Choosing to end anger

Imagine a fine, spring day. A man is driving cheerfully along a picturesque road, which winds through the lazy countryside. Suddenly, from around the next curve, a car barrels toward him in his lane. He brakes hard and as it swerves past, the woman driver screams at him . . . 'Pig! Pig!'

Furious, he shouts back at her . . . 'Sow! Sow!' Pleased with himself, he drives around the curve and runs smack into a pig.

Anyone can get angry. But like Aristotle pointed out . . . 'To be angry with the right person, to the right degree, at the right time, for the right purpose and in the right way is not so easy.' Which is to say, much of the time we get angry either with the wrong person, or to the wrong degree, or at the wrong time, or for the wrong purpose, or in the wrong way.

Few of us are experts here. And there is no shortage of tried and true anger management techniques. Skilled practitioners tell us to slow down and think before we speak, to take a timeout, to find an emotional 'happy place,' to use humour, to learn how to relax or meditate . . . you may use some of these methods yourself. And these practices certainly have a place in keeping ire in check.

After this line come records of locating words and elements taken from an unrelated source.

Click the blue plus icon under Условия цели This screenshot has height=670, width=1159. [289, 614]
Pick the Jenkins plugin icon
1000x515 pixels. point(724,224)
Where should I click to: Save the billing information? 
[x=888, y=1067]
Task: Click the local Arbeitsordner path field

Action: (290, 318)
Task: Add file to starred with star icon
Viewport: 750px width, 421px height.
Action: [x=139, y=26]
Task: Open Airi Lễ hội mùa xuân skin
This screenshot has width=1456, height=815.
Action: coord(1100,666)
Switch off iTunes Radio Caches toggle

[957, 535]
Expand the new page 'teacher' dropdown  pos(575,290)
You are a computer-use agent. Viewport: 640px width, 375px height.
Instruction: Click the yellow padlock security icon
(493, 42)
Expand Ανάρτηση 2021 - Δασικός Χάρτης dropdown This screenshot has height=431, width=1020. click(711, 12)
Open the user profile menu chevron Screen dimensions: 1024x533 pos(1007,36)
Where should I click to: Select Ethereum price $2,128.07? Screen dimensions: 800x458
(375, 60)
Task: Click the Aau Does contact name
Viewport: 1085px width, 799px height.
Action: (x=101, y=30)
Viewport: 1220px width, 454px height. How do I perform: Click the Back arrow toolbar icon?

But a piece of advice from ancient wisdom may be the most useful of all. It gets at what is probably the most important thing we can do when we become upset and angry. The advice is this - decide to end it. That's right; anger should be ended. Get it out, then put it down. Biblical wisdom teaches, 'Don't let the sun set on your anger.'

Anger without end is the worst. As Frederick Buechner author of Wishful Thinking observes: 'To lick your wounds, to smack your lips over grievances long past . . . to savour to the last toothsome morsel both the pain you are given and the pain you are giving back - in many ways it is a feast fit for a king. The chief drawback is that what you are wolfing down is yourself. The skeleton at the feast is you.'

Anyone can get angry and all of us will. But lingering acrimony hurts everyone, especially those who pick away at it. And no anger management technique will work if we don't finally make the decision to push away from the table and leave it all behind.